From 1952 and 1951, Mauro Pelliccioli undertook to restore the painting. In the late 1970s, the appearance of the painting had deteriorated. From 1979 to 1999, Pinin Brambilla undertook a major of painting restoration. The aim of the project was to enhance stabilization of the painting and repair damages that had had been caused by pollution and dirt. Because it was practically impossible to relocate the painting to a secure place, Brambilla tried to seal the refectory by bricking the windows. A study was carried out with an aim of determining the original form of painting. The researchers used microscopic and reflectoscopy core-sample in their study. However, some of the sections of the painting could not be restored and they were repainted with watercolor (Hall, 2012).
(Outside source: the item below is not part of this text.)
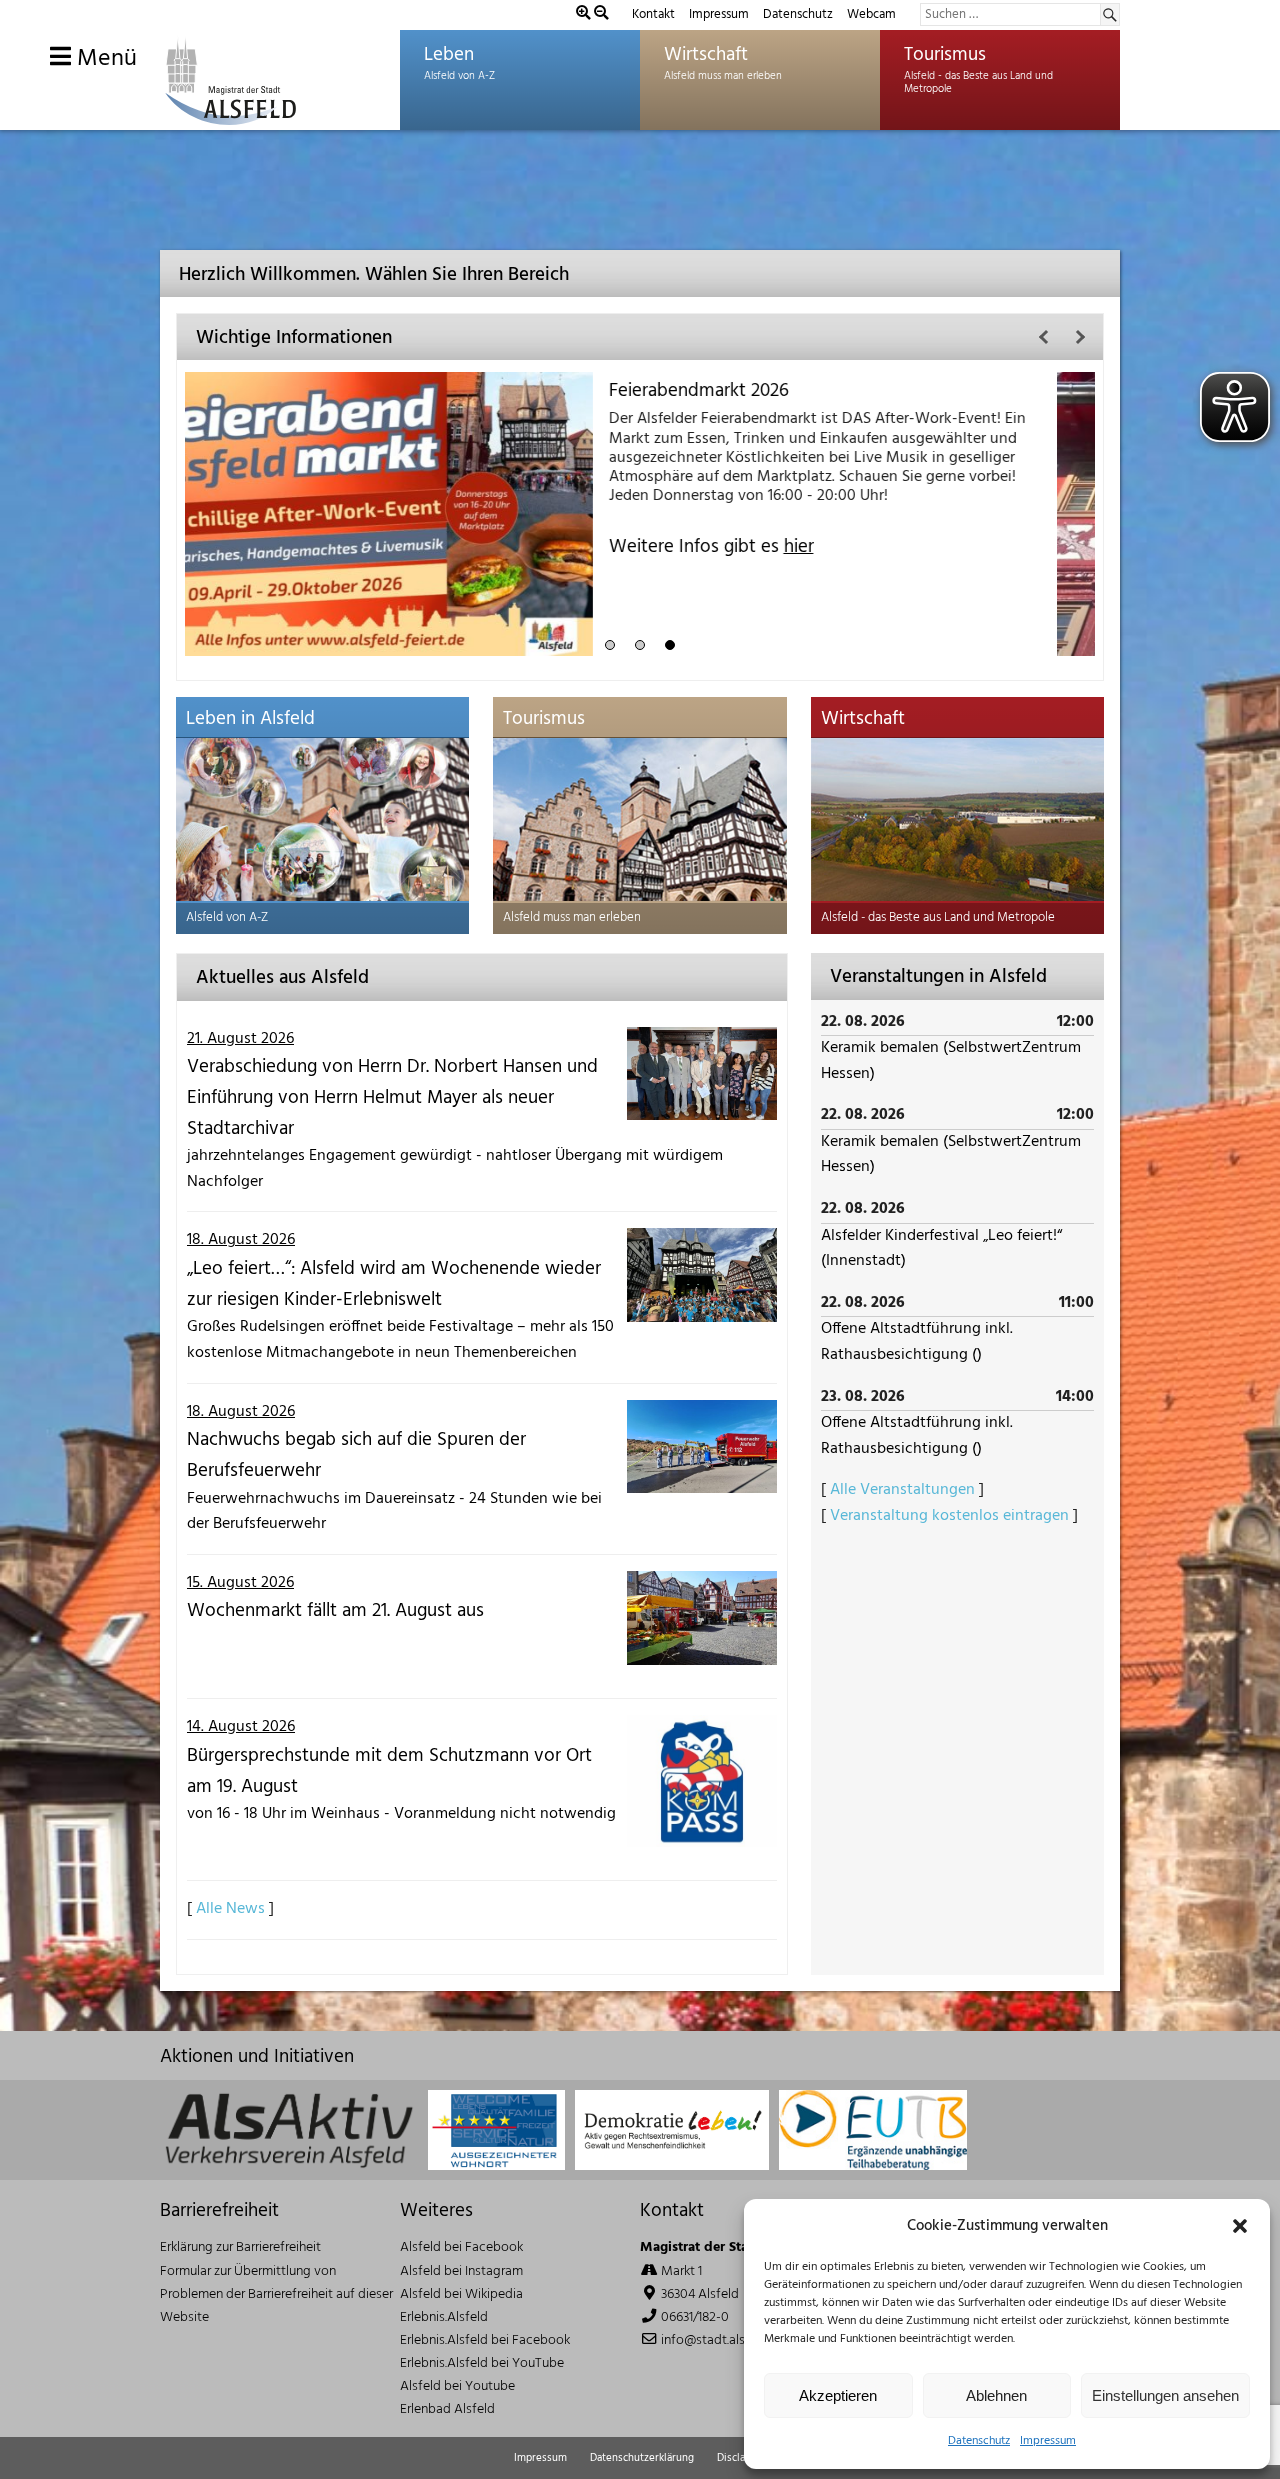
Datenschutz (979, 2441)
It took 21 years to complete the restoration process and by 1999, the painting was fully restored. To view the painting, it is requirement of the visitors to book ahead and they are only allowed 15 minutes of stay. After being unveiled, the painting attracted widespread controversy with many critics arguing that its tones, color and facial shapes had been altered. For instance, James Beck, who is the professor of visual art at the Columbia University, criticized the restoration of the painting. Michael Daley, who is the ArtWatch International director, has been complaining that the version of the painting is severely altered. For instance, he has been highly critical of right arm of Christ, which he argues has been disguised (Steinberg, 2013).